◆ Input ◆
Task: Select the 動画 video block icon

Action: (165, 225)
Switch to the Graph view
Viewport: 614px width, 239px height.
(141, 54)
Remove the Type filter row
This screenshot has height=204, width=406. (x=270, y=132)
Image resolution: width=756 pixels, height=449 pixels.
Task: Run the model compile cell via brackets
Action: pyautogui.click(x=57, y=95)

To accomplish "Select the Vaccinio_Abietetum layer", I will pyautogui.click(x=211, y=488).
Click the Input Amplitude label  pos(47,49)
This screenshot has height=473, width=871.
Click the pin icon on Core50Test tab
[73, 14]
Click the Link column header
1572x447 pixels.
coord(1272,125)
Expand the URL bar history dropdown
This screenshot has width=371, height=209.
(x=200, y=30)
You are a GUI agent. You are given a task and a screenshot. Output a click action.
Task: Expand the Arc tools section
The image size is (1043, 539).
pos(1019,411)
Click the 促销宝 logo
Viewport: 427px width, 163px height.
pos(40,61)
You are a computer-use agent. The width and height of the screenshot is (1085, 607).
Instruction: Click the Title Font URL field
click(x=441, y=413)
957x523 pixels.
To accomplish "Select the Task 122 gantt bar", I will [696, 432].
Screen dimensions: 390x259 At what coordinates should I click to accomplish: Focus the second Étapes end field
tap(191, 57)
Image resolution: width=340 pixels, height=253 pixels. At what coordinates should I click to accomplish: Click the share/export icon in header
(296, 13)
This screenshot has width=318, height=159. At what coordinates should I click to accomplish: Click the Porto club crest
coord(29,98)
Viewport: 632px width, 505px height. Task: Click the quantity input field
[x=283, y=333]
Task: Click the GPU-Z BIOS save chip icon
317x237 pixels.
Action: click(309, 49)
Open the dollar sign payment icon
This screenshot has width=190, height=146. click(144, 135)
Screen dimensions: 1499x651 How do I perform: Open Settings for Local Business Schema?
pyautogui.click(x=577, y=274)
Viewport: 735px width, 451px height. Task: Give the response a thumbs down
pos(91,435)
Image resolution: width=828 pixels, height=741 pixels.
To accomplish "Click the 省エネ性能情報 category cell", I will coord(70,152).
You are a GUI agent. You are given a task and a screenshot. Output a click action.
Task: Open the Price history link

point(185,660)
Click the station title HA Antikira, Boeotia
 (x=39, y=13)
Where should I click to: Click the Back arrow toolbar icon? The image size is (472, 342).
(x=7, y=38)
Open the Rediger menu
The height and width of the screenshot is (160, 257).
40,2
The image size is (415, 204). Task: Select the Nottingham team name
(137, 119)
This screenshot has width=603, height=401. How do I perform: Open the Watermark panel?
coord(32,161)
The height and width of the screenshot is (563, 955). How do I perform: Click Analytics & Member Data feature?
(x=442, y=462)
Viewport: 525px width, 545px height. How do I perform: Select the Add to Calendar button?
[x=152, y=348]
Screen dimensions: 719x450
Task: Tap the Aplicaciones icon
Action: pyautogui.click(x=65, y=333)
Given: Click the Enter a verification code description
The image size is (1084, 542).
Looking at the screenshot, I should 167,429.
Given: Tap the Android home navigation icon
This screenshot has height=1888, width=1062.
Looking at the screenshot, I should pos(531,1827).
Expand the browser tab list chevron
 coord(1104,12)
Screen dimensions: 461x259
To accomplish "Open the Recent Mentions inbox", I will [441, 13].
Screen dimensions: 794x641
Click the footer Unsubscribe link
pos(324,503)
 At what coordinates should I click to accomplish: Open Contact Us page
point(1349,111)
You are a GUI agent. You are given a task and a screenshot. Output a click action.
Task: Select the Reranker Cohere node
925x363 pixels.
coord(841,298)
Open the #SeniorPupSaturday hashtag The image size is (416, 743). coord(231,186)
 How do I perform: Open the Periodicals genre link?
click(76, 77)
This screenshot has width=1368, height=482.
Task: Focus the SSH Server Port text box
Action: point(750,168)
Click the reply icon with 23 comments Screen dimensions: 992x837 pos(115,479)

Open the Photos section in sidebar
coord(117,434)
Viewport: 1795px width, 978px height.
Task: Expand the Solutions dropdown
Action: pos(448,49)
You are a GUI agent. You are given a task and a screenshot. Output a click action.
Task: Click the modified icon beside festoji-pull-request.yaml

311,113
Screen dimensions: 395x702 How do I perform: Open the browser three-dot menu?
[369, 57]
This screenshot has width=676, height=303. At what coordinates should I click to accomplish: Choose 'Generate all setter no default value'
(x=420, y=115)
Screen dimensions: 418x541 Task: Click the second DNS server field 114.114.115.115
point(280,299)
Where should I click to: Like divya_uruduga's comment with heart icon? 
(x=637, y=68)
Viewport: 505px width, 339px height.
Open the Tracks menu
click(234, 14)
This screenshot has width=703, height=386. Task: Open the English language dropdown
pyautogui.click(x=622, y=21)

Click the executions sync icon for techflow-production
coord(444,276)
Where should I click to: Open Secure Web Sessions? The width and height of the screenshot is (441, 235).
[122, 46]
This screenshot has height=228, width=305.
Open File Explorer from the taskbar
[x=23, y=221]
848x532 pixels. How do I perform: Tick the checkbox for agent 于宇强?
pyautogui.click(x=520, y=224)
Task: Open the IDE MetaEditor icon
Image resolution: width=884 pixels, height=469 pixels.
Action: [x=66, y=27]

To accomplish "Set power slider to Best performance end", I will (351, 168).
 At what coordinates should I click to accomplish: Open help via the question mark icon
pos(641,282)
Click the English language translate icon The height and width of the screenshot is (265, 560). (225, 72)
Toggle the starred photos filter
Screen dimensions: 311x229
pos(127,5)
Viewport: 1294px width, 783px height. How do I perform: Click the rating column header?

◆ Activity ◆
Return all of the data above, keeping every line exactly as it appears.

◆ Result ◆
Task: Select the 動画 video block icon

Action: (165, 225)
Switch to the Graph view
Viewport: 614px width, 239px height.
(141, 54)
Remove the Type filter row
This screenshot has height=204, width=406. (x=270, y=132)
Image resolution: width=756 pixels, height=449 pixels.
Task: Run the model compile cell via brackets
Action: pyautogui.click(x=57, y=95)

To accomplish "Select the Vaccinio_Abietetum layer", I will pyautogui.click(x=211, y=488).
Click the Input Amplitude label  pos(47,49)
This screenshot has height=473, width=871.
Click the pin icon on Core50Test tab
[73, 14]
Click the Link column header
1572x447 pixels.
coord(1272,125)
Expand the URL bar history dropdown
This screenshot has width=371, height=209.
(x=200, y=30)
You are a GUI agent. You are given a task and a screenshot. Output a click action.
Task: Expand the Arc tools section
The image size is (1043, 539).
pos(1019,411)
Click the 促销宝 logo
Viewport: 427px width, 163px height.
pos(40,61)
You are a computer-use agent. The width and height of the screenshot is (1085, 607).
Instruction: Click the Title Font URL field
click(x=441, y=413)
957x523 pixels.
To accomplish "Select the Task 122 gantt bar", I will [696, 432].
Screen dimensions: 390x259 At what coordinates should I click to accomplish: Focus the second Étapes end field
tap(191, 57)
Image resolution: width=340 pixels, height=253 pixels. At what coordinates should I click to accomplish: Click the share/export icon in header
(296, 13)
This screenshot has width=318, height=159. At what coordinates should I click to accomplish: Click the Porto club crest
coord(29,98)
Viewport: 632px width, 505px height. Task: Click the quantity input field
[x=283, y=333]
Task: Click the GPU-Z BIOS save chip icon
317x237 pixels.
Action: click(309, 49)
Open the dollar sign payment icon
This screenshot has width=190, height=146. click(144, 135)
Screen dimensions: 1499x651 How do I perform: Open Settings for Local Business Schema?
pyautogui.click(x=577, y=274)
Viewport: 735px width, 451px height. Task: Give the response a thumbs down
pos(91,435)
Image resolution: width=828 pixels, height=741 pixels.
To accomplish "Click the 省エネ性能情報 category cell", I will coord(70,152).
You are a GUI agent. You are given a task and a screenshot. Output a click action.
Task: Open the Price history link

point(185,660)
Click the station title HA Antikira, Boeotia
 (x=39, y=13)
Where should I click to: Click the Back arrow toolbar icon? The image size is (472, 342).
(x=7, y=38)
Open the Rediger menu
The height and width of the screenshot is (160, 257).
40,2
The image size is (415, 204). Task: Select the Nottingham team name
(137, 119)
This screenshot has width=603, height=401. How do I perform: Open the Watermark panel?
coord(32,161)
The height and width of the screenshot is (563, 955). How do I perform: Click Analytics & Member Data feature?
(x=442, y=462)
Viewport: 525px width, 545px height. How do I perform: Select the Add to Calendar button?
[x=152, y=348]
Screen dimensions: 719x450
Task: Tap the Aplicaciones icon
Action: pyautogui.click(x=65, y=333)
Given: Click the Enter a verification code description
The image size is (1084, 542).
Looking at the screenshot, I should 167,429.
Given: Tap the Android home navigation icon
This screenshot has height=1888, width=1062.
Looking at the screenshot, I should pos(531,1827).
Expand the browser tab list chevron
 coord(1104,12)
Screen dimensions: 461x259
To accomplish "Open the Recent Mentions inbox", I will [441, 13].
Screen dimensions: 794x641
Click the footer Unsubscribe link
pos(324,503)
 At what coordinates should I click to accomplish: Open Contact Us page
point(1349,111)
You are a GUI agent. You are given a task and a screenshot. Output a click action.
Task: Select the Reranker Cohere node
925x363 pixels.
coord(841,298)
Open the #SeniorPupSaturday hashtag The image size is (416, 743). coord(231,186)
 How do I perform: Open the Periodicals genre link?
click(76, 77)
This screenshot has width=1368, height=482.
Task: Focus the SSH Server Port text box
Action: point(750,168)
Click the reply icon with 23 comments Screen dimensions: 992x837 pos(115,479)

Open the Photos section in sidebar
coord(117,434)
Viewport: 1795px width, 978px height.
Task: Expand the Solutions dropdown
Action: pos(448,49)
You are a GUI agent. You are given a task and a screenshot. Output a click action.
Task: Click the modified icon beside festoji-pull-request.yaml

311,113
Screen dimensions: 395x702 How do I perform: Open the browser three-dot menu?
[369, 57]
This screenshot has width=676, height=303. At what coordinates should I click to accomplish: Choose 'Generate all setter no default value'
(x=420, y=115)
Screen dimensions: 418x541 Task: Click the second DNS server field 114.114.115.115
point(280,299)
Where should I click to: Like divya_uruduga's comment with heart icon? 
(x=637, y=68)
Viewport: 505px width, 339px height.
Open the Tracks menu
click(234, 14)
This screenshot has width=703, height=386. Task: Open the English language dropdown
pyautogui.click(x=622, y=21)

Click the executions sync icon for techflow-production
coord(444,276)
Where should I click to: Open Secure Web Sessions? The width and height of the screenshot is (441, 235).
[122, 46]
This screenshot has height=228, width=305.
Open File Explorer from the taskbar
[x=23, y=221]
848x532 pixels. How do I perform: Tick the checkbox for agent 于宇强?
pyautogui.click(x=520, y=224)
Task: Open the IDE MetaEditor icon
Image resolution: width=884 pixels, height=469 pixels.
Action: [x=66, y=27]

To accomplish "Set power slider to Best performance end", I will (351, 168).
 At what coordinates should I click to accomplish: Open help via the question mark icon
pos(641,282)
Click the English language translate icon The height and width of the screenshot is (265, 560). (225, 72)
Toggle the starred photos filter
Screen dimensions: 311x229
pos(127,5)
Viewport: 1294px width, 783px height. How do I perform: Click the rating column header?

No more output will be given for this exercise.